Epidemiology of Pediatric Injury in Malawi: Burden of Disease and Implications for Prevention.

NC Jaycee Burn Center, University of North Carolina, CB#7600, Chapel Hill, NC 27514-7600. Electronic address: .
International Journal of Surgery (London, England) (Impact Factor: 1.53). 11/2012; 10(10). DOI: 10.1016/j.ijsu.2012.10.004
Source: PubMed


Pediatric injuries pose a significant health burden in sub-Saharan Africa, though historic data are too scarce to appreciate the extent of the problem.
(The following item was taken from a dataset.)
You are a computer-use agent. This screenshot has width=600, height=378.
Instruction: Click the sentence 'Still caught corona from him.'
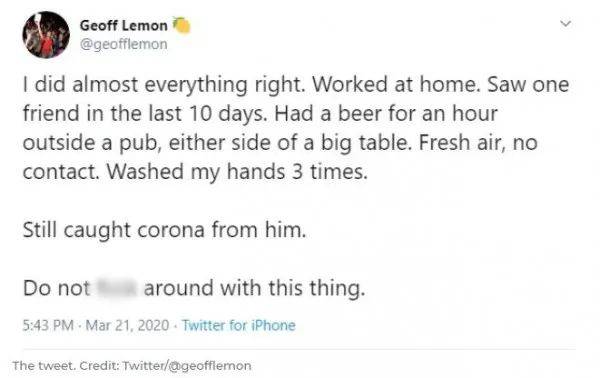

The purpose of this study is to utilize a comprehensive database to describe the epidemiology of pediatric injuries at a tertiary hospital in Malawi.

Data were prospectively collected on patients presenting to the emergency department for treatment of injuries from 2008 to 2010 (n = 23,625). The subset of pediatric patients (n = 7233) underwent cross-sectional analysis to examine demographics, injury environment, timing and mechanisms.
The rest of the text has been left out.